──────── DATASET ────────

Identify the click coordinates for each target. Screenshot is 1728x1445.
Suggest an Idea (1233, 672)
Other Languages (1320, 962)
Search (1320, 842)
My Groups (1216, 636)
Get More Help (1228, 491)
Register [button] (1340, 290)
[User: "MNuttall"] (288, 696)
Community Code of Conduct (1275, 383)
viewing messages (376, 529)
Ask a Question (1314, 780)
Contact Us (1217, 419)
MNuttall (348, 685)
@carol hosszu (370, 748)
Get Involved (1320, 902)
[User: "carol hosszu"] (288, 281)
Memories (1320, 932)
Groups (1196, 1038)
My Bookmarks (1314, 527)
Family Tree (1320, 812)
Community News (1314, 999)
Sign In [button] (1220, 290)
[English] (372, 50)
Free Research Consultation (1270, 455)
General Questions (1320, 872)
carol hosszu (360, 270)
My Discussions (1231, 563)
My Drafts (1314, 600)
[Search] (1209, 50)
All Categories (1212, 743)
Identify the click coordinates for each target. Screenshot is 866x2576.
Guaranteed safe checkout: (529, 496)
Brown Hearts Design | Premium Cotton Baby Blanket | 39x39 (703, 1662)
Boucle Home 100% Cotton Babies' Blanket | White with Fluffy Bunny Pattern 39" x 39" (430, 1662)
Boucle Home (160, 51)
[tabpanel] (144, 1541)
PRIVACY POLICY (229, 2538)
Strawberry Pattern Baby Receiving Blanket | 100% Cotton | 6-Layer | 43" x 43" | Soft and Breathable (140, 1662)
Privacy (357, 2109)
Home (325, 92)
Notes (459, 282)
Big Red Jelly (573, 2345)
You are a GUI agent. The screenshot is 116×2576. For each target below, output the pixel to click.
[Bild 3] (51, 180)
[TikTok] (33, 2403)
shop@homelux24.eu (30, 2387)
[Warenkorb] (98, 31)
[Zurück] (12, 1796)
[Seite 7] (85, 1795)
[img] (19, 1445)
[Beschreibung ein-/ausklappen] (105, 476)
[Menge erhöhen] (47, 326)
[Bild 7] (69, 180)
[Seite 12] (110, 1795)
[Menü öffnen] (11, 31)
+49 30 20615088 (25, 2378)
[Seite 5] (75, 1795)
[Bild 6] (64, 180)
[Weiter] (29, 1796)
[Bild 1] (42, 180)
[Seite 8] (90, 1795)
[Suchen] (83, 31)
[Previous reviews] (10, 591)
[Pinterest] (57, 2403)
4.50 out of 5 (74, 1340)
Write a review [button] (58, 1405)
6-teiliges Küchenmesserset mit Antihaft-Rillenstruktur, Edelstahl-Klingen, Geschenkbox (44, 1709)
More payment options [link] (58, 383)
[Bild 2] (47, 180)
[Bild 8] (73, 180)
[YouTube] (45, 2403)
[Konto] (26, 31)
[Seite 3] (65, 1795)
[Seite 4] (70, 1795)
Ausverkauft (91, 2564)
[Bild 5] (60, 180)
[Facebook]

────────

■ ABOUT THIS EXERCISE: Reproduce every line of the data without changing a word.

■ TASK OUTPUT:
Identify the click coordinates for each target. Screenshot is 1728x1445.
Suggest an Idea (1233, 672)
Other Languages (1320, 962)
Search (1320, 842)
My Groups (1216, 636)
Get More Help (1228, 491)
Register [button] (1340, 290)
[User: "MNuttall"] (288, 696)
Community Code of Conduct (1275, 383)
viewing messages (376, 529)
Ask a Question (1314, 780)
Contact Us (1217, 419)
MNuttall (348, 685)
@carol hosszu (370, 748)
Get Involved (1320, 902)
[User: "carol hosszu"] (288, 281)
Memories (1320, 932)
Groups (1196, 1038)
My Bookmarks (1314, 527)
Family Tree (1320, 812)
Community News (1314, 999)
Sign In [button] (1220, 290)
[English] (372, 50)
Free Research Consultation (1270, 455)
General Questions (1320, 872)
carol hosszu (360, 270)
My Discussions (1231, 563)
My Drafts (1314, 600)
[Search] (1209, 50)
All Categories (1212, 743)
Identify the click coordinates for each target. Screenshot is 866x2576.
Guaranteed safe checkout: (529, 496)
Brown Hearts Design | Premium Cotton Baby Blanket | 39x39 (703, 1662)
Boucle Home 100% Cotton Babies' Blanket | White with Fluffy Bunny Pattern 39" x 39" (430, 1662)
Boucle Home (160, 51)
[tabpanel] (144, 1541)
PRIVACY POLICY (229, 2538)
Strawberry Pattern Baby Receiving Blanket | 100% Cotton | 6-Layer | 43" x 43" | Soft and Breathable (140, 1662)
Privacy (357, 2109)
Home (325, 92)
Notes (459, 282)
Big Red Jelly (573, 2345)
You are a GUI agent. The screenshot is 116×2576. For each target below, output the pixel to click.
[Bild 3] (51, 180)
[TikTok] (33, 2403)
shop@homelux24.eu (30, 2387)
[Warenkorb] (98, 31)
[Zurück] (12, 1796)
[Seite 7] (85, 1795)
[img] (19, 1445)
[Beschreibung ein-/ausklappen] (105, 476)
[Menge erhöhen] (47, 326)
[Bild 7] (69, 180)
[Seite 12] (110, 1795)
[Menü öffnen] (11, 31)
+49 30 20615088 (25, 2378)
[Seite 5] (75, 1795)
[Bild 6] (64, 180)
[Weiter] (29, 1796)
[Bild 1] (42, 180)
[Seite 8] (90, 1795)
[Suchen] (83, 31)
[Previous reviews] (10, 591)
[Pinterest] (57, 2403)
4.50 out of 5 (74, 1340)
Write a review [button] (58, 1405)
6-teiliges Küchenmesserset mit Antihaft-Rillenstruktur, Edelstahl-Klingen, Geschenkbox (44, 1709)
More payment options [link] (58, 383)
[Bild 2] (47, 180)
[Bild 8] (73, 180)
[YouTube] (45, 2403)
[Konto] (26, 31)
[Seite 3] (65, 1795)
[Seite 4] (70, 1795)
Ausverkauft (91, 2564)
[Bild 5] (60, 180)
[Facebook]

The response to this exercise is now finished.